I just finished writing articles for Suite 101 about two of my favorite authors:  Elinor Lipman and Elizabeth Berg. The only problem with having favorite authors is having read all of their books. Could they write a little quicker? Please?

Who are some of your favorite authors?

Tuesday, February 9, 2010

The Hour I First Believed -- Wally Lamb writes another winner

SPOILER ALERT:  This entry contains details of the book 
you may not want to know if you haven't read the book.

Book Read:  The Hour I First Believed
Author:  Wally Lamb
ISBN:  978-0-06-039349-6

When all is said and done, this book was a pleasurable read. The first part was about the fictional character, Maureen, a part-time nurse at Columbine High School, and the shootings there by Dylan Klebold and Eric Harris in April 1999. The second part was all about the aftermath of Caelum and Maureen Quirk's lives after her version of the ordeal. Hell on earth, I'd say. And it just kept getting worse.

It was an interesting study of cause and effect, how different people deal with the same situation. And talk about a couple of people with a string of bad luck. Good grief. Between Caelum's drinking, avoidance, family history that gets unearthed by a woman he has a fling with, and Maureen's inability to cope with life after the Columbine tragedy, her drug abuse, subsequent manslaughter charge and then imprisonment and finally untimely death, the book keeps the reader turning the page.

But maybe it should be subtitled:  If It Weren't For Bad Luck, They'd Have No Luck at All. Lamb likes to use song lyrics as book titles after all.

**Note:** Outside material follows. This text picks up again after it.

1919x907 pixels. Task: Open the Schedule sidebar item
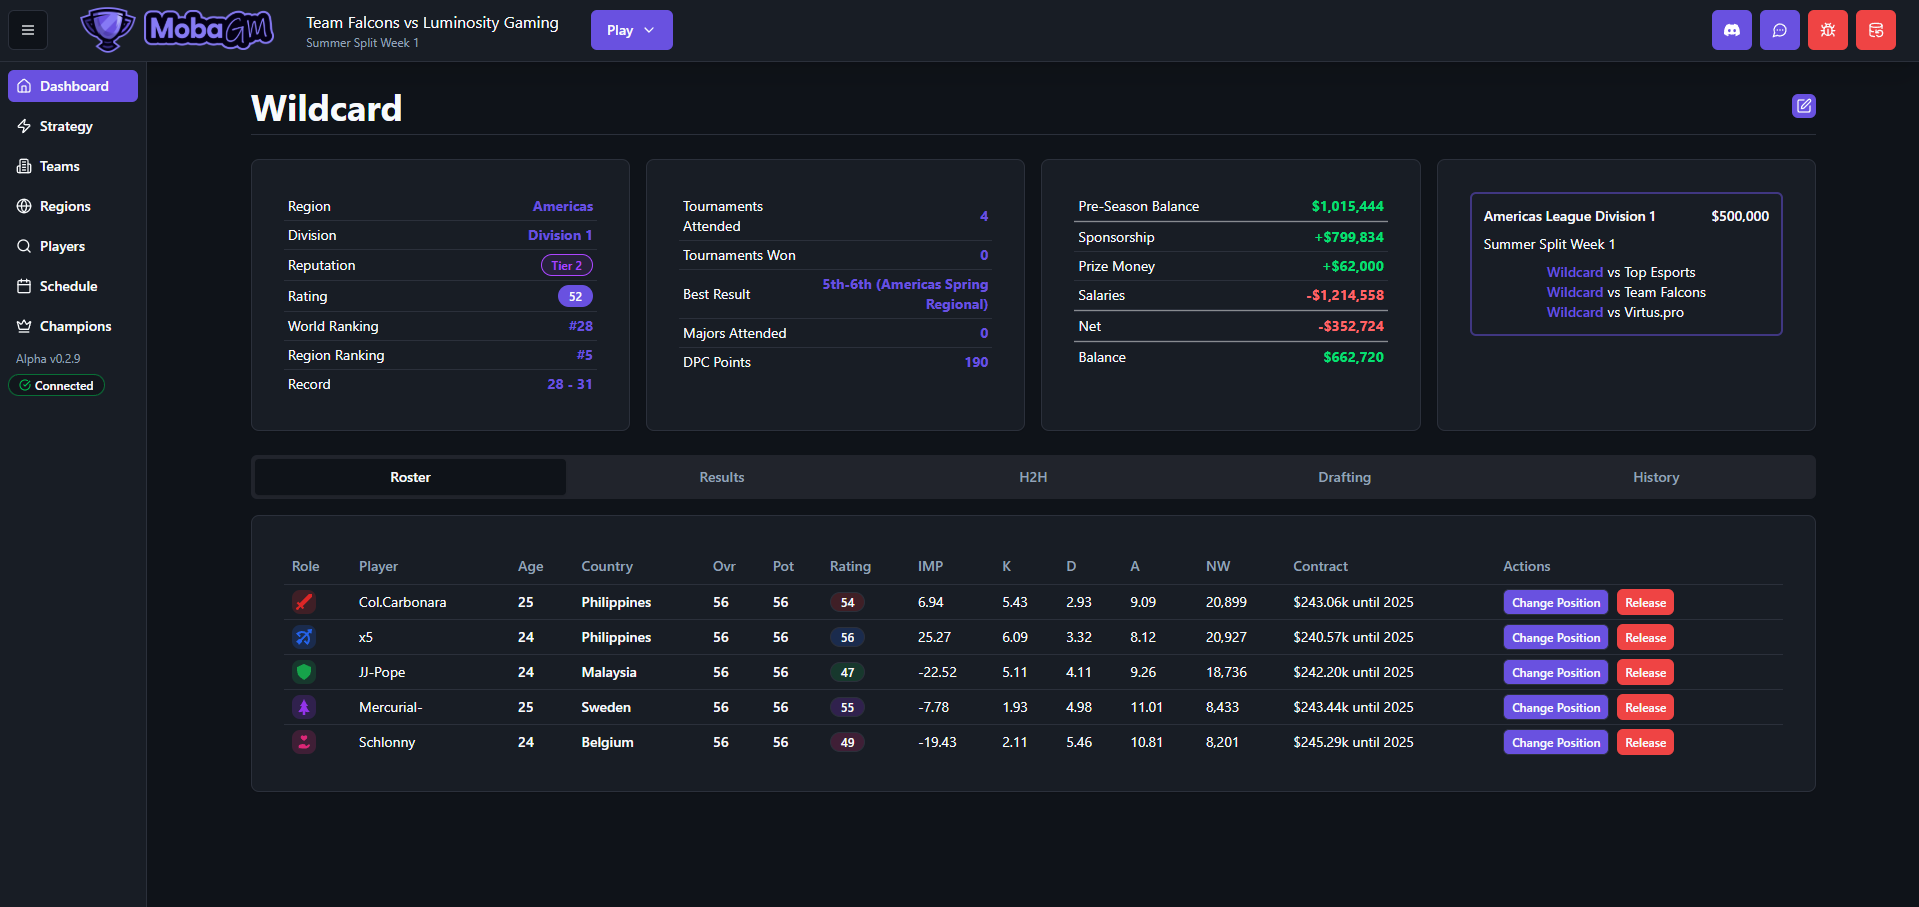(68, 286)
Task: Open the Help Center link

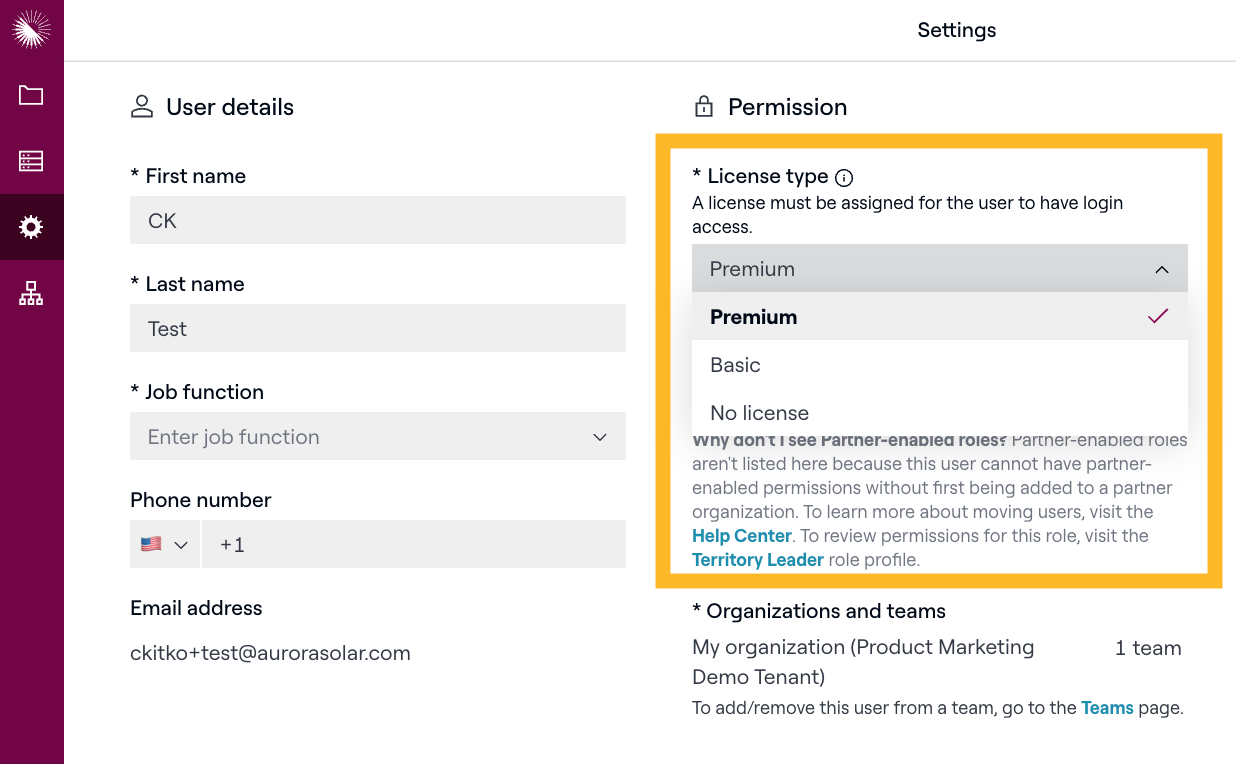Action: pos(742,536)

And in the end, it is hopeful and shows that a life can turn around even after decades of despair.

Friday, February 5, 2010

Don't Judge a Book by its Movie -- Heartburn

Well, in this case, you can judge a book by its movie. I read Heartburn about a week ago and just finished watching the movie. Nora Ephron also wrote the screenplay so the movie followed the book very closely. Of course, as usual, the book went into more depth and off on tangents and gave actual recipes, short as they were, where the movie glossed over things, stayed on point, and only a few snippets of recipes were discussed.

All in all, since, as I mentioned, I read the book over too long a period to keep the characters straight in my head from one sitting to the next, and I watched the movie all in one chunk, I'd say I liked the movie as well, if not better than the book. Strange but true. The only other time I can say that was with the short story Brokeback Mountain and the movie. Both good but I think the movie really captured Annie Proulx's writing. Very well.

What book/movie have your read/seen that really stuck with you? Is the movie ever as good as the book for you?

Monday, February 1, 2010

Wally Lamb's The Hour I First Believed Hitting Too Close to Home

When I started reading Wally Lamb's latest novel, I really didn't know what it was about. Well, it's about the Columbine shootings in Colorado in 1999. Lamb plops a character, Caelum Quirk, into the fray as an English teacher at Columbine High School, and his character's wife, Maureen, is a part-time school nurse there, to boot.

The facts of the Columbine killings are dead on. I know, I was living in Denver at the time, and every time one of the victims' names is mentioned in the book, I can picture the double-page spread and the pictures the Denver Post published to memorialize them.

Bottom line, it's creepy reading. Lamb is a really good writer, and he makes a believable case for this Quirk guy to have been there. He provides an inside look at a day that only a handful of people really experienced firsthand.

I finished Part One, Butterfly, last night. I'll start reading Part Two, Mantis, tonight. I'll finish the book, but I'll be glad when I'm finished.